Les diktats nutritionnels n’ont pas d’action bénéfique sur le comportement alimentaire. « Manger moins de graisses ou de sucres », « ne pas manger en dehors des repas », «éviter les sucreries »... sont autant d’obstacles à une bonne façon de se nourrir. Lorsqu’on ne parvient pas à les suivre en permanence, la culpabilité s’installe et génère une spirale infernale à laquelle il devient difficile d’échapper. Au lieu d’essayer de s’y plier de façon sporadique, en oscillant entre réussite et échec, mieux vaut être à l’écoute de son corps.

En marge des régimes, souvent source de privations de « bonnes choses », il convient de miser sur le plaisir de manger en toute modération.

Le plaisir de manger

Pour manger avec plaisir, il faut savoir qu’aucun aliment n’est bon ou mauvais sur le plan nutritionnel. Les frites et la charcuterie sont plus grasses que les pommes vapeur et l’escalope de poulet, mais ce n’est pas une raison pour classer les premières parmi les « mauvais » aliments et les secondes parmi les « bons ».

La bonne mesure. Sans être expert en nutrition, cette appréciation entre aliments plus riches (ou caloriques) et aliments plus diététiques semble assez évidente. La mise en application de ce bon sens va permettre à chacun de ne pas supprimer des aliments à éviter a priori et, au contraire, de les apprécier en connaissance de cause. La dégustation d’un carré de chocolat de qualité devient un plaisir modéré et autorisé : elle n’a rien de culpabilisant si elle a lieu au moment du café, après un déjeuner pris en bonne compagnie. Manger le même chocolat de façon abusive entraînera une culpabilité qui fera ensuite l’objet d’une période de restrictions. Le plaisir de manger risque de disparaître.
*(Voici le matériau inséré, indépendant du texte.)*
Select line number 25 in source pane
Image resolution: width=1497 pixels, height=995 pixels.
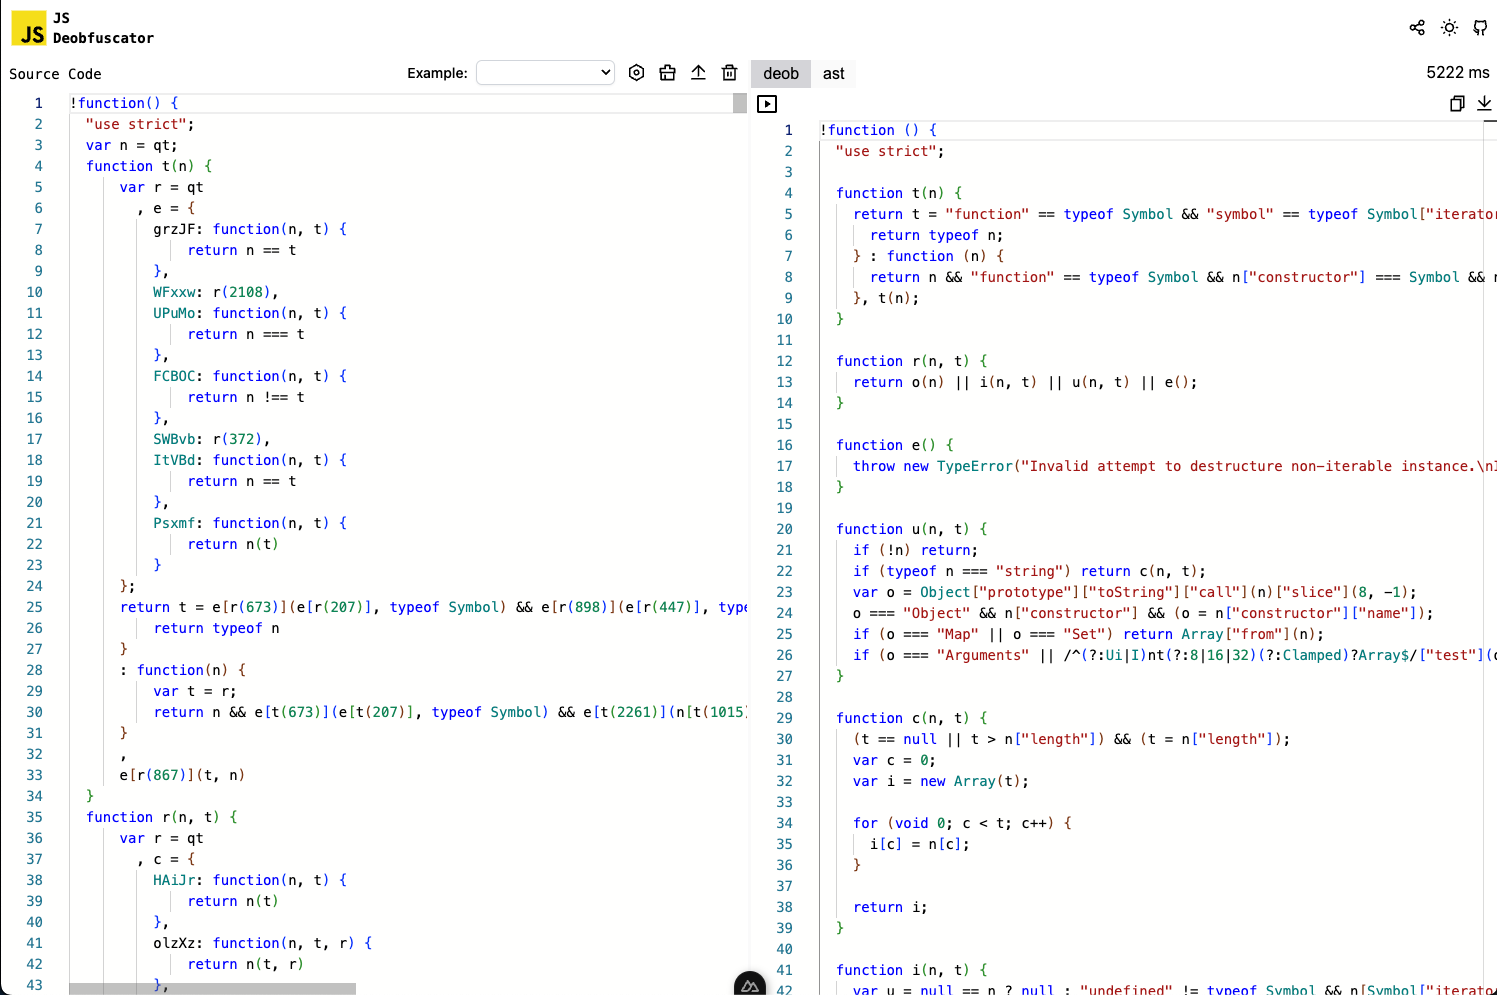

Une alimentation sereine incite donc à miser sur la qualité des aliments plus que sur leur quantité. Elle nécessite également que l’on prenne conscience du seuil de satiété afin d’arrêter de se nourrir dès qu’il est atteint, une fonction instinctive qui a disparu. Il ne s’agit plus de réfléchir et de dicter son comportement alimentaire, il s’agit d’être attentif aux messages du corps.

Une cuisine saine, légère et nourrissante

Prendre le temps de cuisiner, de mijoter de bons petits plats, n’est plus une pratique très répandue, même chez les retraités. Il est vrai que les plats préparés que proposent les rayons et les nombreux produits prêts à l’emploi ont de quoi séduire. D’ailleurs, une bonne barquette peut être utile en dépannage.

De même, ¡I serait prétentieux de faire abstraction de toutes les aides culinaires, qui, comme leur nom l’indique, rendent de précieux services si l’on souhaite réaliser rapidement des recettes fort agréables.

Le bon choix, Tout le monde n’a pas la chance d’avoir un potager ou de faire régulièrement son marché de produits frais. D’où l’intérêt d’acheter des ingrédients utiles, sans abuser des gadgets de mauvaise qualité nutritionnelle.

En outre, faire ses courses au supermarché, en remplissant son Caddie au rayon frais ou dans les bacs de surgelés, n’est pas incompatible avec une nourriture équilibrée. Il suffit de préférer les aliments les moins transformés et les moins cuisinés : par exemple, les boîtes de pulpe de tomate au lieu des bocaux de sauce tomate préparée, les mélanges de légumes surgelés au lieu des poêlées de légumes.

Non seulement cette solution est plus économique, mais elle évite la consommation d’ingrédients indésirables, comme les matières grasses, les sucres ajoutés et les additifs divers.

Une fois les placards, réfrigérateur et congélateur remplis, il ne manque plus que les idées pour réaliser des recettes attrayantes, légères et nutritives :

  • des champignons en boîte, de la crème fleurette légère et du basilic surgelé pour une sauce maison accompagnant des pâtes complètes;
  • des poivrons grillés surgelés pour agrémenter une omelette;
  • des escalopes de volaille émincées avec un cube saveur huile d’olive-ail-persil;
  • une coupe de fruits en cubes pris dans une gelée pour un dessert sophistiqué.